CONSIGNES =
A. Recopiez fidèlement le passage du texte sur la jurisprudence CILFIT, de "58.   Au vu de" à "l’ordre juridique communautaire.".
B. Veuillez écrire la suite du texte sur la jurisprudence CILFIT, en reprenant après sa dernière phrase.

TEXTE FOURNI =
++++

57.   De même, l’avocat général Tizzano, dans ses conclusions dans l’affaire Lyckeskog (36), a préféré comprendre l’arrêt CILFIT e.a. en ce sens qu’il invite le juge national à une prudence particulière avant d’écarter l’existence de tout doute raisonnable.

58.   Au vu de tous ces arguments, la Cour doit assumer ses responsabilités et rectifier la jurisprudence CILFIT e.a. ou, du moins, nuancer son contenu, pour l’adapter aux exigences de l’époque, étant donné que seule une exégèse moins stricte de l’arrêt répondrait aux nécessités de la collaboration judiciaire; il faut tenir compte à cet égard du fait que le degré de connaissance du droit communautaire par les juridictions nationales a augmenté de façon significative depuis l’année 1983. Après 22 ans d’application, il est temps de revenir sur une jurisprudence qui a rempli sa fonction dans un contexte historique bien déterminé de la Communauté, mais qui s’est trouvée dépassée par le degré d’évolution de l’ordre juridique communautaire.

++++

DONNÉES AFFICHÉES =

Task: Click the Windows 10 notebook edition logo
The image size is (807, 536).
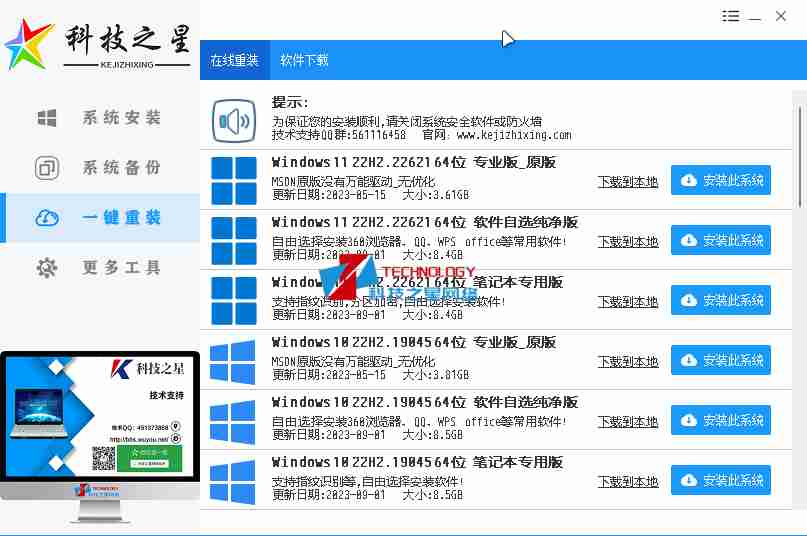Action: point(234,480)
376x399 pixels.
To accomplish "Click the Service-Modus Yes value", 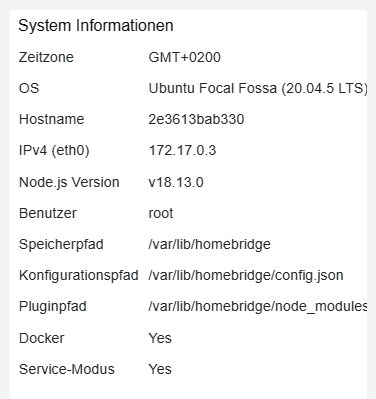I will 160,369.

++++

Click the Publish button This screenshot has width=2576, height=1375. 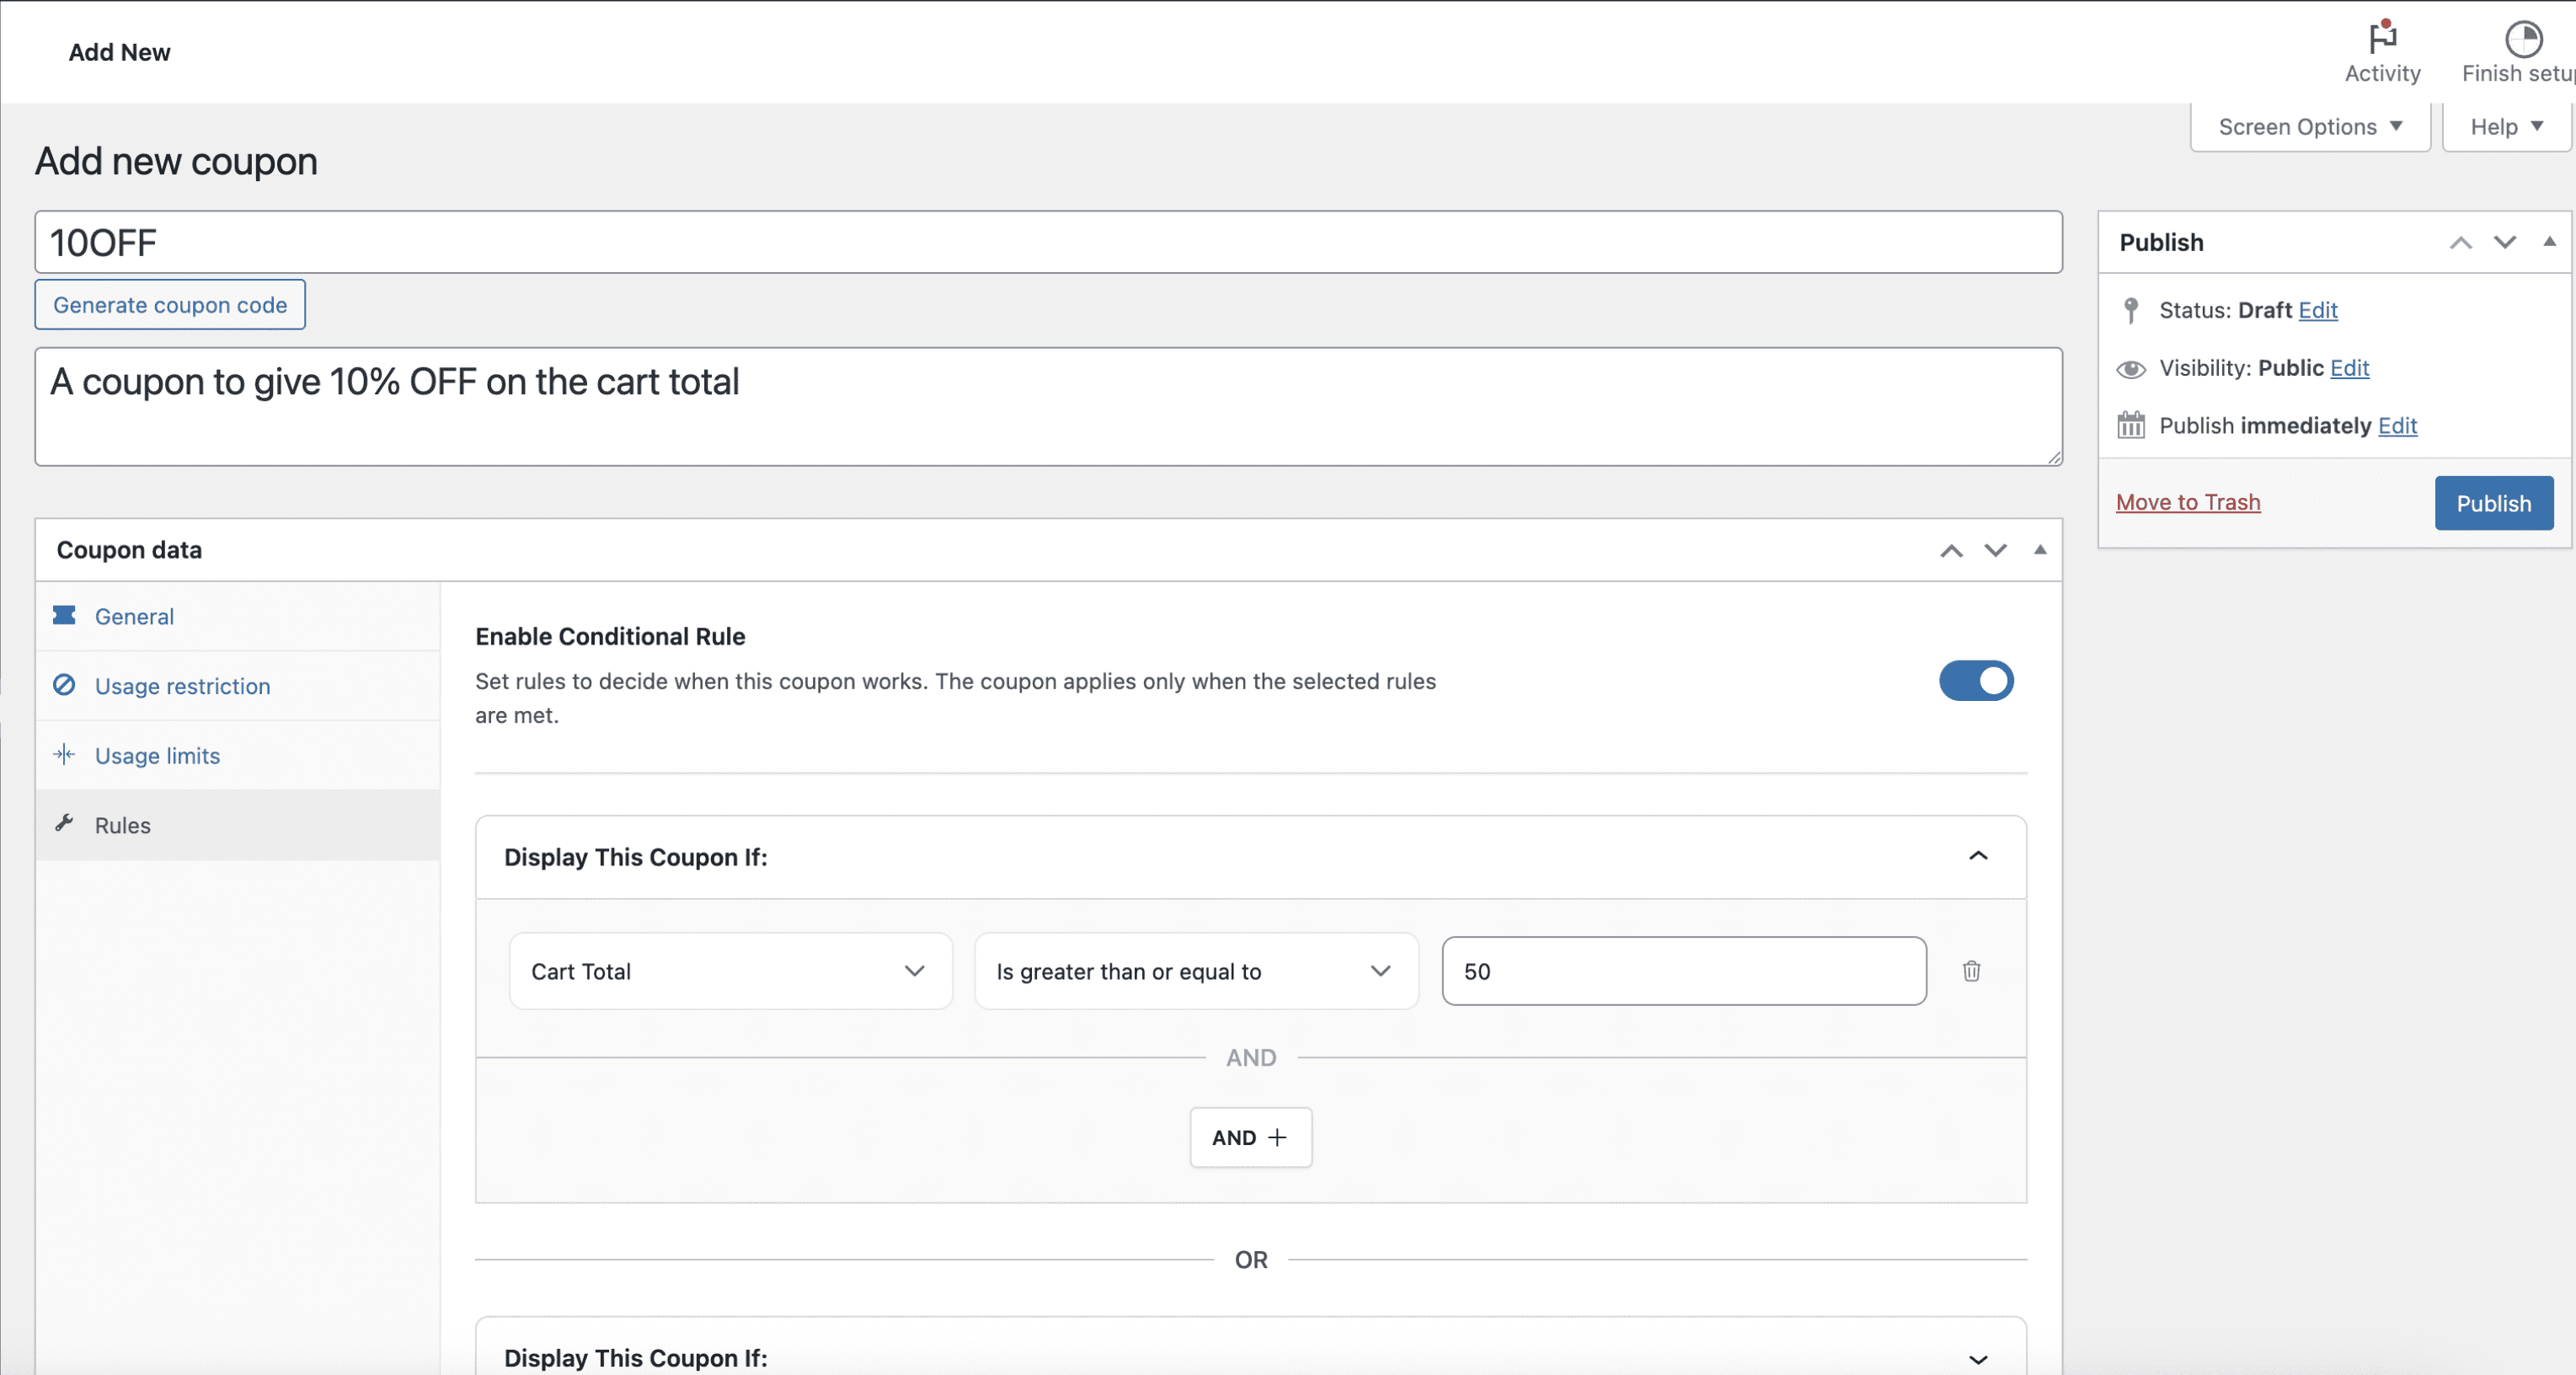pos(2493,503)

++++

RÉPONSES =
A.
58.   Au vu de tous ces arguments, la Cour doit assumer ses responsabilités et rectifier la jurisprudence CILFIT e.a. ou, du moins, nuancer son contenu, pour l’adapter aux exigences de l’époque, étant donné que seule une exégèse moins stricte de l’arrêt répondrait aux nécessités de la collaboration judiciaire; il faut tenir compte à cet égard du fait que le degré de connaissance du droit communautaire par les juridictions nationales a augmenté de façon significative depuis l’année 1983. Après 22 ans d’application, il est temps de revenir sur une jurisprudence qui a rempli sa fonction dans un contexte historique bien déterminé de la Communauté, mais qui s’est trouvée dépassée par le degré d’évolution de l’ordre juridique communautaire.

B.
59.   De même, l’augmentation prévisible des affaires introduites auprès de la Cour, au rythme des nouvelles adhésions, et la saturation que provoquerait une application rigoureuse de l’arrêt CILFIT e.a. militent en faveur de solutions réattribuant certaines compétences aux juridictions nationales. En effet, la réorganisation du dialogue juridictionnel au moyen d’une interprétation adéquate de l’article 234 CE contribuerait, selon toute probabilité, à ce que l’activité de la haute juridiction communautaire se concentre sur les affaires soulevant un point d’importance générale, ce qui favoriserait sa propre jurisprudence (37).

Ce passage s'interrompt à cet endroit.